HI Frankie, thanks for your post.

Reading between the lines your issue seems like hypersensitivity to the coccyx region. i.e. nothing wrong with the coccyx itself nor the joint between it and the pelvic bones. I would say it is mostly caused by prolonged sitting on a hard or narrow surface, perhaps in combination with generalised, age related, degenerative joint changes. My wife for example suffered from this for over a year simple due to sitting on the same saddle chair for several years that fixed her lumbar position for hours on end. Eventually connective tissue became 'annoyed' and sensitivity arose.

The important thing to take on board here is that episodes insidious onset coccygeal pains are a long time in the making (much like many many shoulder impingement issues) and they only become painful at the end. So reversing it also takes a loooong time. And you and your therapist need to look for the source of the provocation, likely to be a chair or perhaps a car seat if you drive a lot. If your chair has a tilting seat section you could look to modifying the seat angle just a few degrees to see if that helps. If there is a long back on it that would allow for a lumbar support to help change the lumbopelvic position in sitting then that too could help. Ideally an assessment of your desk/chair height too if you are still working in that way.

Performing ALSR exercises is not something I would prescribe for this condition. Squats might help however deep lunges in several variations would be a lot more specific. In my experience people need some flexion in their spines (excluding people with canal stenosis) and also a lot more lumbar (low back) rotational release exercises.
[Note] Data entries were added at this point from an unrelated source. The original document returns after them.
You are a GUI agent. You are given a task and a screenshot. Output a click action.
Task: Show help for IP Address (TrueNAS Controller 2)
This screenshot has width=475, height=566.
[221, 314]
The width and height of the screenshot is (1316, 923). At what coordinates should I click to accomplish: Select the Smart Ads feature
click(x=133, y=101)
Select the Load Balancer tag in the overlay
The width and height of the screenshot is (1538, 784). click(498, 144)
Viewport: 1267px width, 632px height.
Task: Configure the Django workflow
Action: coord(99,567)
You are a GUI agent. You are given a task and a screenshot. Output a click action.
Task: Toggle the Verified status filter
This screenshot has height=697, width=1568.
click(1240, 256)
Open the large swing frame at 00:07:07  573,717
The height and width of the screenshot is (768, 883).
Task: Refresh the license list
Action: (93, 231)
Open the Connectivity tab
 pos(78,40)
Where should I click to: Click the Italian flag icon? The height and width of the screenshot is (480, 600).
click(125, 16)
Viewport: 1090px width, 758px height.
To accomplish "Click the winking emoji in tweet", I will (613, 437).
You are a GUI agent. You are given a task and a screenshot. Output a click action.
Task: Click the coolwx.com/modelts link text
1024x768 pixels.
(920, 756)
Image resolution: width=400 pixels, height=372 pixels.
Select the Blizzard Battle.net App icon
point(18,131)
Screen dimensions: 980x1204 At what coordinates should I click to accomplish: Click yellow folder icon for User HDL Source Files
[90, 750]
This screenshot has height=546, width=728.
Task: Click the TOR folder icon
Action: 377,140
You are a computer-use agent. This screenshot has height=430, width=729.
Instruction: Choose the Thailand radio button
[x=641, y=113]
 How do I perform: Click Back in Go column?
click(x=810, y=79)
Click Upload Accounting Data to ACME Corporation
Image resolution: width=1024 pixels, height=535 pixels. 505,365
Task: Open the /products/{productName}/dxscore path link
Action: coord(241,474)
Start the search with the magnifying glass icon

Instead of paying for physiotherapy I would be more inclined to take a course of at least 10 Pilates Studio based exercises in a one-to-one environment. Having access to an exercise regimen called 'Gyrotonic' would also be very useful.

Physiotherapy/Osteopathy/Chiropractic would of course be good to help release any pelvic asymmetries but those would be one or two sessions only. From there you need to get on to the whole body movement rather than pretty simple, static type exercises that you might currently be doing. Your overview looks to me some things that won't really hurt you but at the same time won't help.

Do feed back with your comments and I can add more information as required.